Fun “Almost Famous” fact #1: On July 17, I won the West Coast Songwriters North Bay Open Mic Night competition for Best Song for “Show Me”, co-written with David Vaughn, and won three hours of free recording studio time and a chance to compete for the next level. This took me to the WCS Playoffs on August 8th (both at The Sweetwater in Mill Valley), where unfortunately I did not win, but felt honored just to participate (isn’t that the politically correct way to say, “I was robbed!”?). At press time, I will be attending the WCS Annual Conference on September 9 & 10.
A Tribute to Vince Welnick and THE TUBES Reunion, July 9, Café Du Nord (San Francisco)
Long time readers of this column will remember my interview with The Tubes frontman Fee Waybill from 2001 (see sfherald.com). I still get e-mails from fans across the country who somehow stumbled upon it! Original Tubes keyboard player (and one of the last Grateful Dead keyboard players before Jerry Garcia’s death) Vince Welnick committed suicide recently after many years of battling depression. What makes this situation even more tragic (in addition to the gruesome fact he slit his throat in front of his wife, after being off his meds) is that just a week or so before, he had a meeting and was happily planning a reunion tour with almost all the original members of The Tubes, according to Fee, whom I spoke with at Café Du Nord. I had reconnected with Fee a couple months ago at Paul “The Lobster” Wells’ studio to assist Paul for a live studio interview for Lobster’s Rock Box, a classic rock radio show I have been a talent booker for. Fee was understandably devastated. “It’s such a fucking drag, such a waste. He was doing great, we were all so excited about playing together again,” Fee lamented.

Saved data entries
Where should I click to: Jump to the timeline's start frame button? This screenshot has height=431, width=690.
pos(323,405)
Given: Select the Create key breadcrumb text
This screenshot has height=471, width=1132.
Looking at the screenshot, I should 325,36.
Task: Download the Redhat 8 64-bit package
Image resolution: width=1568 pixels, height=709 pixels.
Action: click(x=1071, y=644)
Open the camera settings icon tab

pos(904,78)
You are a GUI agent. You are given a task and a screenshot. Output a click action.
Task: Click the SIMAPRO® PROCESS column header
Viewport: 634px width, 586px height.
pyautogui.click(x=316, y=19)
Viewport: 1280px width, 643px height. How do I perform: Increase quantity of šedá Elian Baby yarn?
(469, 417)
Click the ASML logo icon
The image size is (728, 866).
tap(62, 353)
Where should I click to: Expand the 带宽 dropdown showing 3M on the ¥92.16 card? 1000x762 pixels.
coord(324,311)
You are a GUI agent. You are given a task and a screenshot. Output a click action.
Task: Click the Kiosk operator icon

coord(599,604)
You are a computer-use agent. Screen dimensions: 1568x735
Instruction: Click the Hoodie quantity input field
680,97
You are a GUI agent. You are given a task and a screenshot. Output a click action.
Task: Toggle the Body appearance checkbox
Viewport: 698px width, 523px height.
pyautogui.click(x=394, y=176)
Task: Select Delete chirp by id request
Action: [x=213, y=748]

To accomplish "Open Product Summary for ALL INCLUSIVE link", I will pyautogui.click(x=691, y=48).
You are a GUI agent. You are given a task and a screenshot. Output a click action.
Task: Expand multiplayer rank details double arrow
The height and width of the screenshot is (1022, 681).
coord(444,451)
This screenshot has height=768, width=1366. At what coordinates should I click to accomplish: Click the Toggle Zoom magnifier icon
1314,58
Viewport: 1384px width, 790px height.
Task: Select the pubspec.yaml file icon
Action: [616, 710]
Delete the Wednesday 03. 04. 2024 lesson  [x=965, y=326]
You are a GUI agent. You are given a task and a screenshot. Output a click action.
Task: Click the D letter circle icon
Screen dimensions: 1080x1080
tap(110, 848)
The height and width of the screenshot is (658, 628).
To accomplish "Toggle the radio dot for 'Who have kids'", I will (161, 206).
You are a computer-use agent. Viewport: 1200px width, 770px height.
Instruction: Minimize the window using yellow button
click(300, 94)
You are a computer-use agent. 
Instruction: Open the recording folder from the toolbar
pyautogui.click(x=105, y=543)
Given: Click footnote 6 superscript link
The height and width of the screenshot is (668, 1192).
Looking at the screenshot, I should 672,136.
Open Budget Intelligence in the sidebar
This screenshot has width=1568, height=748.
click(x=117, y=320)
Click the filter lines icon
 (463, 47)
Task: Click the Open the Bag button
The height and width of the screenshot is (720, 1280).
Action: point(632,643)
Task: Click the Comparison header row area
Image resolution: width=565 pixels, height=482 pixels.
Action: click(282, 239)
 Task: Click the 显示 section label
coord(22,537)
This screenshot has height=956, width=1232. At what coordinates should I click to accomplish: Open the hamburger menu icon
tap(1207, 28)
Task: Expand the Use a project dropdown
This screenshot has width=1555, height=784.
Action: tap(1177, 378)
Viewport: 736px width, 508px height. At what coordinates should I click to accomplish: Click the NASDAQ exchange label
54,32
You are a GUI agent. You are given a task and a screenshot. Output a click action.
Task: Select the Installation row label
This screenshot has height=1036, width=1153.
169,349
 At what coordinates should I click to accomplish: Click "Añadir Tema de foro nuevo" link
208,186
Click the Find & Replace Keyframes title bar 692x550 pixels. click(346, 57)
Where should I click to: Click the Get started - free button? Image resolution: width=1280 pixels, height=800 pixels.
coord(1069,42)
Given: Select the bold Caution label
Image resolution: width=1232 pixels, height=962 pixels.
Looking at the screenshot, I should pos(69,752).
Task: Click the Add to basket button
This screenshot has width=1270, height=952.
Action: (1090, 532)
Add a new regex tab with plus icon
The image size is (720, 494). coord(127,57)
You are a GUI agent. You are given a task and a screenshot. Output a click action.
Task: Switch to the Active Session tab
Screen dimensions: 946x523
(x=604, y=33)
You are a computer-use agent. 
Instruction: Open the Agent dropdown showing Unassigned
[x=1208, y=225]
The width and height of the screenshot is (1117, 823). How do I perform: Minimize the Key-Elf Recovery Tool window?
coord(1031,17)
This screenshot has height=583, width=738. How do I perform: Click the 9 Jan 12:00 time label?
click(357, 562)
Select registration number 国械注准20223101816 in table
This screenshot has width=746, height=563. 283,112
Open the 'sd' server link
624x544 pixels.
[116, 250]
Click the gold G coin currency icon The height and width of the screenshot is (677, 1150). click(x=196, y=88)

_Exercise requirements_:
1. In the music column excerpt, where were the open mic competition and the WCS Playoffs held?
2. Carry on the music column excerpt about the Vince Welnick tribute, starting right after its last sentence.

_Results for each task_:
1. The Sweetwater in Mill Valley.

2.
But the mood was festive at the packed club, where friends and family turned out in droves to celebrate the life of this beloved musician whose participation in the music of two San Francisco bands defined an era never to be duplicated. Fee flitted around, greeting fans who had brought t-shirts from shows of decades past, and chatted with old friends. Even guitarist Bill Spooner, long estranged from The Tubes, showed up to perform an acoustic set with his son and sang a song he wrote about Vince. Then the rest of The Tubes took the stage and performed old cult favorites like “White Punks On Dope”, “Boy Crazy” and “What Do You Want From Life”. Fee sounded as great as in their heyday, as did the rest of the band. The high point of the night was when they called Bill Spooner up to join them, who pretended to refuse and then jumped up with his guitar, trading licks with lead guitarist Roger Steen. Synthesizer player Michael Cotton and three of the original dancers suddenly appeared as well, and the magic was re-created, especially during “White Punks On Dope”, when friends and fans jumped on stage, dancing and singing along as if it were 1977 all over again.
I could feel Vince grinning like a Cheshire cat from the great green room in the sky, loving every moment of his party.
A few films I have attended recently: Superman (too damned loud, like a bird, like a plane I had to fly away), United 93 (intense, moving), Trust The Man (sappy, disappointing), Click (predictable, silly), World Trade Center (another rescue movie that could have said and done so much more about 9/11), Snakes On A Plane (so stupid I walked out after a half hour).
Most noteworthy: an indie film which took ten years to make it to the screen called The Dogwalker. Star Diane Gaidry and screenwriter/producer/director Jacques Thelemaque (her business and life partner), have created a wonderful organization in LA called The Filmmakers Alliance to assist aspiring Quentin Tarentinos and Robert Redfords, finding investors and film community support.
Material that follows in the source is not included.